Nesta noite fui até o seu quarto – aterrorizado – mostrar que não tinha medo dEla. Ficaria na beira da cama como fazia Ela em suas visitas. O horror me dominou quando Ela se levantou – não estava dormindo! – e ficou me encarando. Aquelas duas pedras inexpressivas apenas me olhavam, nada mais. Não resisti, me aproximei da cama, agarrei sua cabeça com as duas mãos e violentamente a joguei na quina da cama, estourando seu crânio. Subi em seu corpo e fiquei martelando a madeira da cama com a cabeça dEla. Foi delicioso.
Em frenesi, golpeava a cama com aquele objeto odioso entre minhas mãos. Todo o ódio, a fúria, a tensão se esvaíram com os golpes que espalhavam massa cinzenta e sangue pelo quarto. Nunca havia me sentido tão livre, tão bem colocado: bate. Bate. Bate. Bate.

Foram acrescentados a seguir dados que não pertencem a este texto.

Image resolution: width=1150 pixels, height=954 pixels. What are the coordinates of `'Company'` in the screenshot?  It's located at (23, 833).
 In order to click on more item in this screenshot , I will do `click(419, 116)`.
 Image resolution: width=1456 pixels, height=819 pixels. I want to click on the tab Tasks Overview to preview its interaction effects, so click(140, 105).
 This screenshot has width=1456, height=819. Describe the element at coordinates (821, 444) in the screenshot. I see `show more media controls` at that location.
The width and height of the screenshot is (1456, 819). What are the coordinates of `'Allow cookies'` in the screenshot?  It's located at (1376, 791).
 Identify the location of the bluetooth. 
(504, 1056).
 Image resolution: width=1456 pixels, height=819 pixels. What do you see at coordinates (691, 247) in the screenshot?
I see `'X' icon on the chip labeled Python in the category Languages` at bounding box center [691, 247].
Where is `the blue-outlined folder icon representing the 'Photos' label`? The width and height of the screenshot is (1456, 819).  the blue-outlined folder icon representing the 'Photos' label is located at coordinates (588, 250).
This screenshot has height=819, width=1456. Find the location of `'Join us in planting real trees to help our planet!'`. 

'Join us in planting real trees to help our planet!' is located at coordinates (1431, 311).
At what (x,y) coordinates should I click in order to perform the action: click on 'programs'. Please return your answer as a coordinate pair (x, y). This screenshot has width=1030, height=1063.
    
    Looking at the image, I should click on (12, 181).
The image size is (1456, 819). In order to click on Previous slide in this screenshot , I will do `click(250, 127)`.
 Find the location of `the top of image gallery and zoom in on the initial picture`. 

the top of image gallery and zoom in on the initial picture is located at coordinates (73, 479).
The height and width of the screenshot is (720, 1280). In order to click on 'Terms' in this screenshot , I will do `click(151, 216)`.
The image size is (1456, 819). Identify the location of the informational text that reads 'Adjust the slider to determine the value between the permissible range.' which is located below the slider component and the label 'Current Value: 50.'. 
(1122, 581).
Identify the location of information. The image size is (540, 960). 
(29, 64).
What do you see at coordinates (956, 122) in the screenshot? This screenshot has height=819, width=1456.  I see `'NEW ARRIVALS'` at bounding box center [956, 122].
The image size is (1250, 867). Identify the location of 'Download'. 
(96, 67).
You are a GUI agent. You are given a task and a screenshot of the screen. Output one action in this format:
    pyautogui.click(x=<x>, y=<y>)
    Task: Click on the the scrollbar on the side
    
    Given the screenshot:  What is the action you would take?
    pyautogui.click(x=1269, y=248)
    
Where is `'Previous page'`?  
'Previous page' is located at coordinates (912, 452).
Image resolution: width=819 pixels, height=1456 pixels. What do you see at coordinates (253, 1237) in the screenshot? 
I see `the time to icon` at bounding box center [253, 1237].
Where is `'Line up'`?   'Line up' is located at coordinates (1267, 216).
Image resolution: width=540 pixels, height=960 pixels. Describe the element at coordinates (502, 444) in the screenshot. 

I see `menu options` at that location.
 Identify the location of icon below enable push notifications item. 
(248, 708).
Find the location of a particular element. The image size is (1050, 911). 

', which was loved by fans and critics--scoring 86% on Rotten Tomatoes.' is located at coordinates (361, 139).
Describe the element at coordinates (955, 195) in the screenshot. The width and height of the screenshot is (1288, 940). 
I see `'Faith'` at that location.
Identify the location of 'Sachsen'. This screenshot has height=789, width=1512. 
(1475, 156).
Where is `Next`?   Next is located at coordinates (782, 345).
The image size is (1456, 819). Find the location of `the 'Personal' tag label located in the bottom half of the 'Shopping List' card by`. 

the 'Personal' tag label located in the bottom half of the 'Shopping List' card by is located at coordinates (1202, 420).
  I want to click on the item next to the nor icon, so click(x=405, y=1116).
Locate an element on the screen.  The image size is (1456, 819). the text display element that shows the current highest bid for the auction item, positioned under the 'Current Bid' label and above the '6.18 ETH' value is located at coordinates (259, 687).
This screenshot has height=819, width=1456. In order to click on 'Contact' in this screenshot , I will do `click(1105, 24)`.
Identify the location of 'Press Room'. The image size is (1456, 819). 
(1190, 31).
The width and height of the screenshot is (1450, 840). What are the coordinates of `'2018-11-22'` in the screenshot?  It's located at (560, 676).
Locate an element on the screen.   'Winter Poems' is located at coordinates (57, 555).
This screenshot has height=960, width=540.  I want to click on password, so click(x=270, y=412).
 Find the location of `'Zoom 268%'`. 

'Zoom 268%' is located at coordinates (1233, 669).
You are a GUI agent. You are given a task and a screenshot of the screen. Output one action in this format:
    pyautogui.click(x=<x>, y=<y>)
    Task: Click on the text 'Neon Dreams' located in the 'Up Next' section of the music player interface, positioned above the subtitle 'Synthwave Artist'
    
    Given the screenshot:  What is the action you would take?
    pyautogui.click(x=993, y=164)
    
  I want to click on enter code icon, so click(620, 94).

Assim matei minha irmã com toques de violência na frente de sua amiga. No canto do quarto, sua colega de organização me observava estourar o crânio de Joana sem esboçar a mínima emoção ou compaixão. Apenas esperou minha exaustão e saciedade para me conduzir até o meu quarto, onde dormi profundamente. Estava iniciada a era de terror.
Substituíram minha irmã, por algum motivo, por um rapaz. Todas as noites, a amiga e o rapaz me traziam vítimas que matava sempre pressionando rápida e violentamente – e em golpes repetidos – a cabeça contra uma parede, o chão, a cama. Mandavam pessoas para eu matar pela ‘causa’ que ignorava.
Após cada assassinato, exaurido, pegava uma pequena lasca do crânio esfacelado e ficava roçando na superfície quebrada de um espelho, enquanto uma grande festa acontecia pela casa, nunca no meu quarto. Minha imagem era refletida parcialmente distorcida na pequena rachadura e com a lasca acariciava essa imagem até perceber que era dia e precisava tomar o café da manhã.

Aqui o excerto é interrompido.